Sono appena le sei del mattino, e fa già un caldo terribile. Sono rimasto vestito per tutta la notte, e la stoffa mi si è appiccicata addosso. Questa camera d’albergo fa schifo e si respira un odore sgradevole, quasi ripugnante.

E’ il mio odore.

Sembro un animale rinchiuso nella sua tana, in attesa della sua preda, pronto a saltare fuori al minimo movimento.

Questa volta sono nervoso. Questa volta sarà l’ultima volta.

Con l’avanzare dell’età, aumenta il rischio di essere catturato. La prigione non fa per me. Ci sono stato una volta, quando ero un ragazzino. Morirei, piuttosto di tornarci.

Mi piace l’idea di “uscire di scena” con un ultimo spettacolare trasformismo, quello meglio riuscito di tutti. Questo “ruolo” si adatta bene alla mia età, e quello che mi appresto ad interpretare è un personaggio affascinante, misterioso.

La zona dove mi trovo è poco frequentata, l’ideale per chi, come me, vuole passare inosservato. Le stanze dell’albergo si trovano in una struttura indipendente, rispetto all’edificio principale. E’ una struttura a ferro di cavallo, che dista circa un chilometro dalla strada più vicina.

In questa stagione, quasi tutte le camere sono libere. Le prostitute ed i loro clienti, durante l’inverno, sono frequentatori assidui dei posti come questo. D’estate, invece, si vedono raramente.

E’ quasi ora di uscire.

Mi siedo sul bordo del letto e mi accendo una sigaretta.

Ho ancora un po’ di tempo.

Pensare…pensare….trovare la giusta concentrazione…

Ho studiato tutto alla perfezione…Alle otto lei esce di casa per recarsi al lavoro. Si sveglia alle sette.
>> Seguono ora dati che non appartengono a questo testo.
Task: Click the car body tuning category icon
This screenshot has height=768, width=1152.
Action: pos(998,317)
E’ sempre di fretta a quell’ora, lo so perché la osservo da molti giorni. Aprirà la porta senza riflettere. Entrerò in casa con una scusa, o con la forza, se sarà necessario.

E poi….

Ho già visto questa scena mille volte nella mia testa, mille volte. Sarà tutto perfetto. Perfetto.
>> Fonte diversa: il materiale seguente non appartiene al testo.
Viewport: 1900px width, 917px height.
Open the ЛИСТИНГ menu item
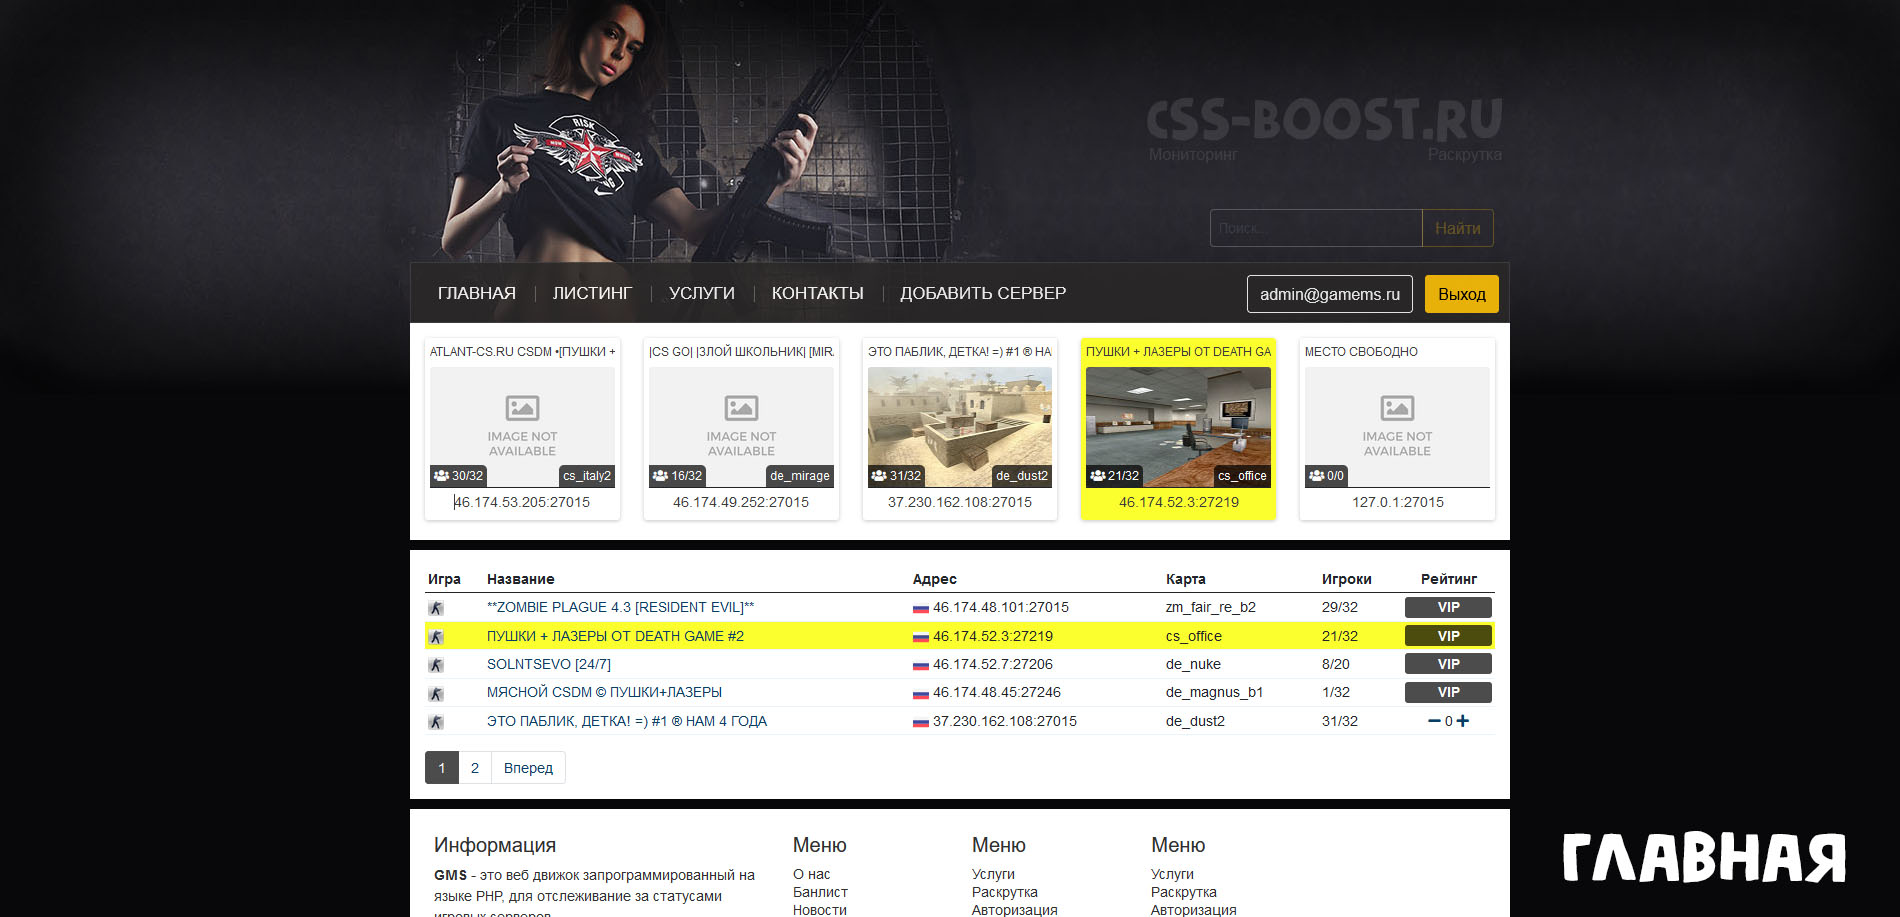tap(592, 293)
Sì, questa volta deve essere davvero l’ultima. Sono già molto più vecchio della media….quelli come me, raramente riescono a sfuggire alla legge così a lungo…sono stato fortunato….e abile…

Non so….non so se riuscirò a smettere. Ogni volta il desiderio in me aumenta, ogni volta divento più audace.. il gioco si fa sempre più pericoloso.

Ho già commesso qualche errore. Due delle mie vittime sono rimaste in vita il tempo sufficiente a dare una mia descrizione alla polizia.

Ma hanno descritto due uomini diversi…

Nessuno ha mai collegato i delitti.

Nessuno mi può catturare. Sono troppo furbo…

Sono le sei e mezza. E’ ora di uscire. Sono eccitato all’idea di vederla. E c c i t a t o.

Dovrò nascondere la macchina….nasconderla in un posto non troppo lontano dalla casa. Magari nel boschetto, da dove la spiavo….

Sono nella strada di fronte a casa sua. Tra poco busserò alla sua porta.

Non mi lavo da molti giorni, forse da settimane, non ricordo.

Le mie unghie sono lunghe e nere. Sarà bello affondarle nella sua carne.

Le mie mani hanno lo stesso odore dell’immondizia. Sarà bello toccare la sua pelle profumata.

I miei capelli e la mia barba sono cresciuti a dismisura e sono duri, al tatto. Sarà bello baciarla….

Attraverso la strada. Mentre cammino, il vestito di stracci che ho addosso mi sfiora le caviglie. Il coltello è nascosto lì sotto. Arrivo all’ingresso della casa. Alzo il pugno per bussare.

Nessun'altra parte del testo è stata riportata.